**RECORDS SHOWN:**
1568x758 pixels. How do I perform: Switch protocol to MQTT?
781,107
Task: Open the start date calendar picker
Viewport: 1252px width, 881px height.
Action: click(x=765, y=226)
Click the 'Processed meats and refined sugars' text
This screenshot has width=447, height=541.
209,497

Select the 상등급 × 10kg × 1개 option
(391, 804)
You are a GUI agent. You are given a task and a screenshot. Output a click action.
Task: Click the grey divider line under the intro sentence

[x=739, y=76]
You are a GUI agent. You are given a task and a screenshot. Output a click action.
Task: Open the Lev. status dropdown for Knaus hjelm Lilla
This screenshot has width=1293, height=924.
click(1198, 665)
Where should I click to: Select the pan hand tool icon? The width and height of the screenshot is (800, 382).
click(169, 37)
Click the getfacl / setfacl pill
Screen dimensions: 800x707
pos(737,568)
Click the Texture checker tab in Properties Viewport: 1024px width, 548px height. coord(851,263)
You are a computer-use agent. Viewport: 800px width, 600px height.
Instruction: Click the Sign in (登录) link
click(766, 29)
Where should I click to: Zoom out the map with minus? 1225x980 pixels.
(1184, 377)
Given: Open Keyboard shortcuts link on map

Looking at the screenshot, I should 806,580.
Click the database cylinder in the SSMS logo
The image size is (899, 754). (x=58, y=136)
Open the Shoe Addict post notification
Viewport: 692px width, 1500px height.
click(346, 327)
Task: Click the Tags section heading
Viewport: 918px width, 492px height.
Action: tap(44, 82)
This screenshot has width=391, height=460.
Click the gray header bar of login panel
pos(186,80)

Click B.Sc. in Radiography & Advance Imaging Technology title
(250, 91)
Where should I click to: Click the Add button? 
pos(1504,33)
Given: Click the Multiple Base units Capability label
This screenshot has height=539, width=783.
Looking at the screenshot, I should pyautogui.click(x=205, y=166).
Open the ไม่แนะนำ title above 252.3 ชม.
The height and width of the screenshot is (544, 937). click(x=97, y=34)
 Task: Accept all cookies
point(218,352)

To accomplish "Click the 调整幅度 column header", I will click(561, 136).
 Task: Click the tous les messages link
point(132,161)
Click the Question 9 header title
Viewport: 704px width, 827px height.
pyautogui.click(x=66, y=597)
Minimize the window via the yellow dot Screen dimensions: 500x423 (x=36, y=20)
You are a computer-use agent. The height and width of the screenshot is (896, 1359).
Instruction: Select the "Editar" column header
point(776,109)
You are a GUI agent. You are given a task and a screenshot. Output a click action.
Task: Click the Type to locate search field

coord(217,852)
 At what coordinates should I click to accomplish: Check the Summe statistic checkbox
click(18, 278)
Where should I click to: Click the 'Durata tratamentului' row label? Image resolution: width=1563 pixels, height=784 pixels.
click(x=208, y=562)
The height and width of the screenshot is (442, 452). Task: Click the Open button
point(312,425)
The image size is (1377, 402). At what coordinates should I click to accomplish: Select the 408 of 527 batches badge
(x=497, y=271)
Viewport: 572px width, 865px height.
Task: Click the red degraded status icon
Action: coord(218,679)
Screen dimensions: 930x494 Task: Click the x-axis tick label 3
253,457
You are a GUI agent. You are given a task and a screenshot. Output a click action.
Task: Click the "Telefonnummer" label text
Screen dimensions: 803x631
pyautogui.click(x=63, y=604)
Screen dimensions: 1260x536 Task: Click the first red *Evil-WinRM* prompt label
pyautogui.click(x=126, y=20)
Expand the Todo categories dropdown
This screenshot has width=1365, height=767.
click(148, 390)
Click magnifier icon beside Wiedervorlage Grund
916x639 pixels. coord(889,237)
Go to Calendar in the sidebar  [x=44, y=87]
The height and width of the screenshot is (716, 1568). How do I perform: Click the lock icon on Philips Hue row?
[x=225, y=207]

**REQUIRED WORK:** A single number is required: how many lines in the material above include the string "computer".

**SOLUTION TO THE EXERCISE:** 2